On Tuesday afternoon, Fittipaldi took the stand but invoked his right to protect his sources for a number of the questions posed to him. He did admit to receiving documents from Balda, which, he said, weren’t of much journalistic value save one budget sheet and another letter signed by Cardinal George Pell, head of the Secretariat for the Economy, who has had his own legal troubles over pedophile priest cover-ups in his native Australia.

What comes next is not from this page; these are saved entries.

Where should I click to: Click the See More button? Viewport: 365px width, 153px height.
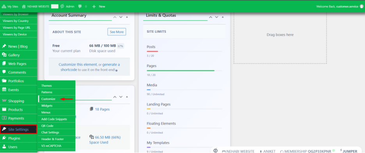coord(117,32)
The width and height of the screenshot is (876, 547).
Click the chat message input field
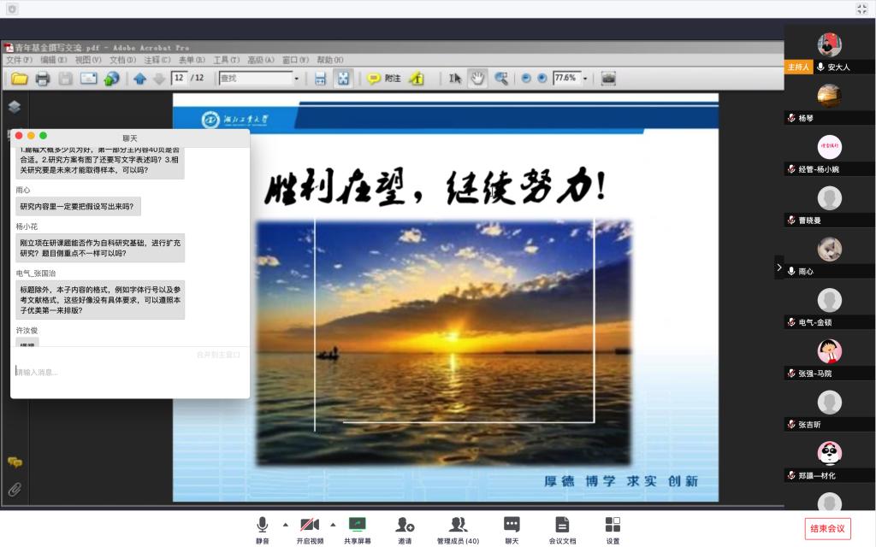(128, 373)
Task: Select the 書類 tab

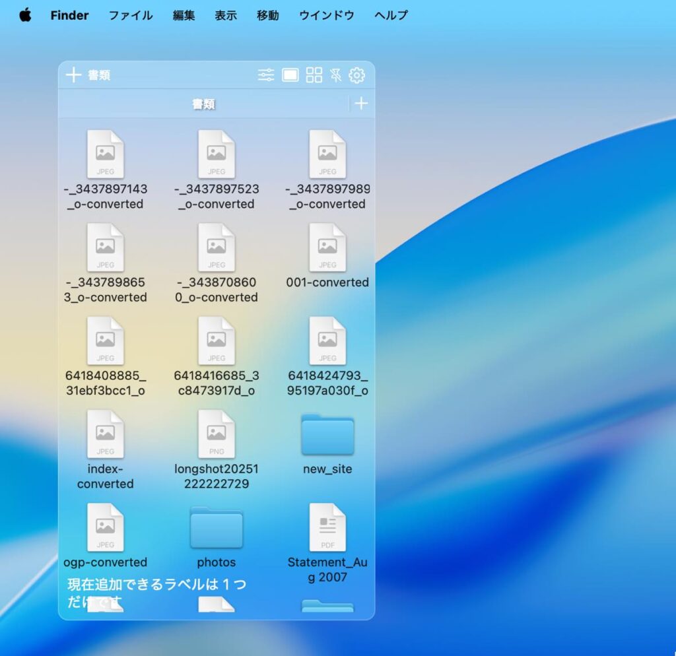Action: (x=203, y=104)
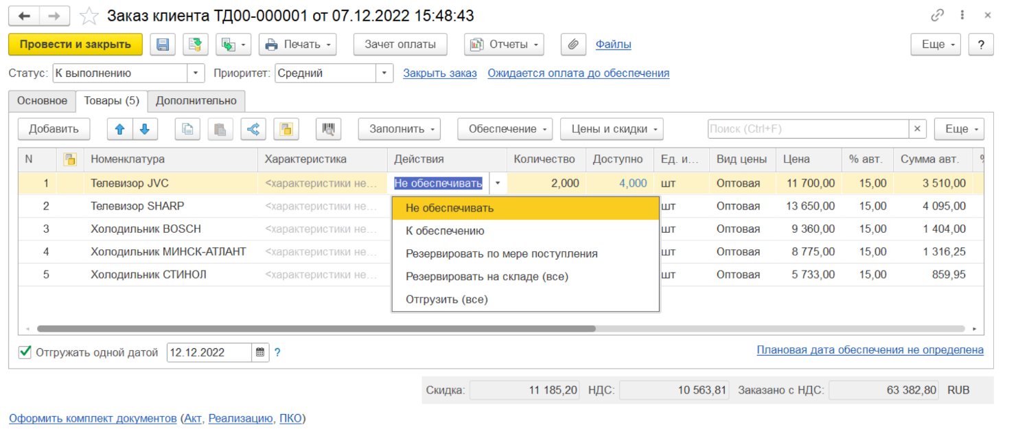Click the horizontal table scrollbar
1009x436 pixels.
coord(316,329)
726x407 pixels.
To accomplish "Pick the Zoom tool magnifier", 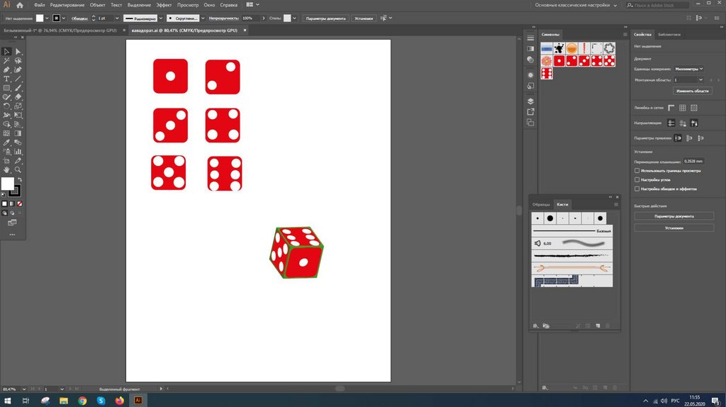I will tap(18, 169).
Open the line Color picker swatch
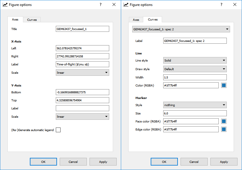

“In America, the journalists of The Boston Globe asked questions and were awarded a Pulitzer Prize for uncovering important information on pedophilia in the Spotlight case, and their story becomes an Oscar-winning movie,” he said. “In Italy, journalists who ask questions, who investigate very important questions on an economic structure riddled with corruption, end up being tried and risk four to eight years in prison. For the simple fact of asking questions.”
The trial resumes on Friday and is expected to wrap up sometime after Easter. In the first Vatileaks trial, Pope Benedict XVI’s butler was convicted of leaking documents to Nuzzi. He was ultimately convicted and pardoned by the pope.
But even if Francis ultimately forgives anyone eventually convicted of the crimes of leaking and publishing documents, it remains to be seen whether any lessons were learned and whether the embarrassment of this show trial was worth it.